本発明の間葉系幹細胞培養用培地は、PTEN阻害剤、p53阻害剤、p38阻害剤、Wntシグナル活性化剤及びROCK阻害剤からなる群より選択される少なくとも2種の成分と、動物細胞培養用基礎培地とを含有する。本発明の培地は、これらの成分を含有することで、間葉系幹細胞の未分化性を長期に渡って維持しながら培養することができる。ここで「長期に渡って」とは、8日間以上であり、好ましくは15日間以上であり、より好ましくは30日間以上であり、さらに好ましくは50日間以上であり、特に好ましくは60日間以上である。また、本発明の培地は、間葉系幹細胞を長期に渡って良好な細胞状態を維持しながら、効率的に増殖させることができる。なお、細胞の状態が良好であるか否かは、細胞の形態、増殖速度等から当業者の技術常識に基づいて判断することができる。さらに予想もできなかった効果として、本発明の培地で培養することで、間葉系幹細胞の酸化ストレス耐性機能を向上させることができる。本発明の培地は、増殖因子及びステロイド性化合物からなる群より選択される少なくとも1種の成分をさらに含有することが好ましい。なお、本発明の培地は発明の効果を損なわない範囲でその他の成分を含有していてもよい。以下に、本発明の培地について説明する。
本発明においてPTEN阻害剤とは、PTEN(Phosphatase and Tensin Homolog Deleted from Chromosome 10)遺伝子、又はPTENタンパク質の作用を阻害する機能を有するすべての物質をいう。PTEN遺伝子は、染色体上の10q23.3に位置し、腫瘍抑制因子として同定されている。PTENタンパク質は広く全身の細胞に発現しており、イノシトールリン脂質であるフォスファチジルイノシトール 3,4,5-トリフォスフェイト(phosphatidylinositol 3,4,5-trisphosphate;PIP3)の脱リン酸化反応を触媒する酵素として知られている。PIP3は、PI3キナーゼ(PI3K)により細胞内で合成され、プロテインキナーゼB(PKB)/ AKTの活性化を引き起こす。PTENは、このPIP3の脱リン酸化反応を担い、フォスファチジルイノシトール 4,5-ビスフォスフェイト(phosphatidylinositol 4,5-bisphosphate;PIP2)に変換する作用があるとされている。従って、PTENは、PI3K/AKT情報伝達系を負に制御する。PTENの活性が阻害されると、細胞内にPIP3が蓄積し、PI3K/AKT情報伝達系が活性化する。

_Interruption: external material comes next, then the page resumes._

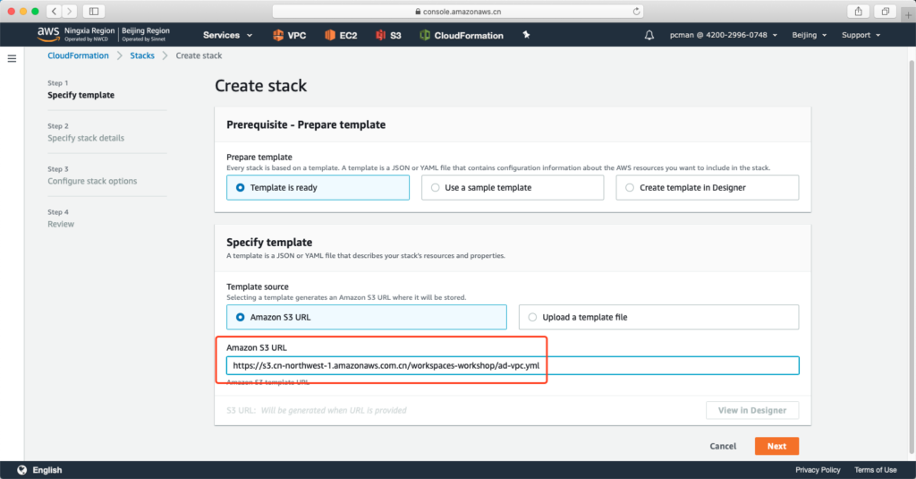
Task: Click the orange Next button
Action: click(x=776, y=446)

本発明においてp53阻害剤とは、p53遺伝子又はp53タンパク質の作用を阻害する機能を有するすべての物質をいう。p53遺伝子は、染色体上の17p13.1に位置し、腫瘍抑制遺伝子としても知られている。p53タンパク質は、転写因子として作用し、多様な生理活性を有する。
本発明においてp38阻害剤とは、p38遺伝子又はp38タンパク質の作用を阻害する機能を有するすべての物質をいう。p38は、セリン/スレオニンキナーゼであるMAPキナーゼ (Mitogen-Activated Protein Kinase)の1つである。MAPキナーゼは、外界刺激を伝達するシグナル分子、細胞増殖、分化、遺伝子発現、アポトーシス等への関与が明らかにされている。

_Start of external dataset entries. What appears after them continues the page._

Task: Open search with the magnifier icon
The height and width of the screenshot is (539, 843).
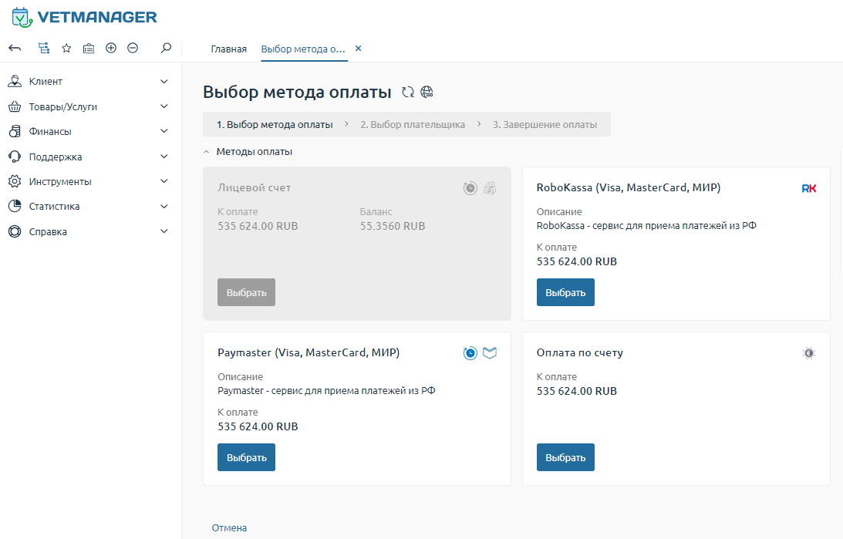Action: (166, 48)
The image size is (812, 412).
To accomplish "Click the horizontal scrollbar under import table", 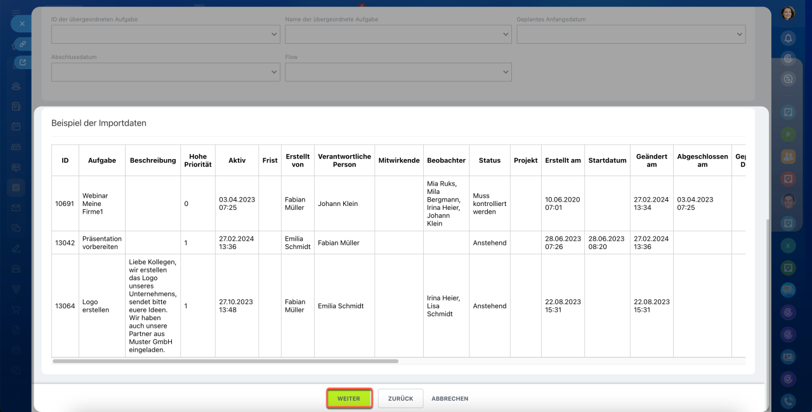I will [x=225, y=361].
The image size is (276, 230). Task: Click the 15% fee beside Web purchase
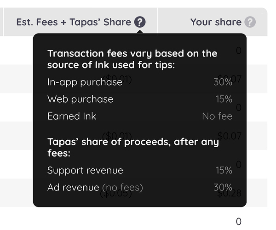pyautogui.click(x=224, y=99)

本発明においてWntシグナル活性化剤とは、Wntシグナルを活性化させるすべての物質をいう。Wntは、分泌性の細胞間シグナル伝達タンパク質で、細胞内シグナル伝達に関与している。このシグナル伝達経路は細胞の増殖や分化、運動、初期胚発生時の体軸形成や器官形成等の機能を制御している。Wntシグナル経路では、Wntが細胞に作用することにより、いくつかの別々の活性化される細胞内シグナル伝達機構が含まれる。Wntシグナル経路にはβ-カテニンを介して遺伝子発現を制御するβ-カテニン経路、細胞の平面内極性を制御するPCP(planar cell polarity, 平面内細胞極性)経路、Ca2+の細胞内動員を促進するCa2+経路等が知られている。本明細書において、Wntシグナル活性化剤とは、そのいずれの経路を活性化するものであってもよい。
本発明においてROCK阻害剤とは、Rhoキナーゼ(ROCK)の作用を阻害するすべての物質をいう。Rhoキナーゼ(ROCK)は、低分子量GTP結合タンパク質であるRhoの標的タンパク質として同定されたセリン・スレオニンタンパク質リン酸化酵素である。Rhoキナーゼは、筋肉等の収縮、細胞増殖、細胞遊走及び他の遺伝子発現誘導等の生理機能に関与している。
本発明の幹細胞培養用培地における増殖因子としては、当業者に公知のいずれの増殖因子でも用いることができる。代表的には、トランスフォーミング成長因子(TGF)、上皮成長因子(EGF)等が挙げられるがこれに限定されず、インスリン様成長因子(IGF)、神経成長因子(NGF)、脳由来神経栄養因子(BDNF)、血管内皮細胞増殖因子(VEGF)、顆粒球コロニー刺激因子(G-CSF)、顆粒球マクロファージコロニー刺激因子(GM-CSF)、血小板由来成長因子(PDGF)、エリスロポエチン(EPO)、トロンボポエチン(TPO)、塩基性線維芽細胞増殖因子(bFGF又はFGF2)、肝細胞増殖因子(HGF)等が挙げられる。さらにアルブミン、トランスフェリン、ラクトフェリン、フェツイン等も例示される。これらは単独で用いてもよいし、2種以上を組み合わせて用いることもできる。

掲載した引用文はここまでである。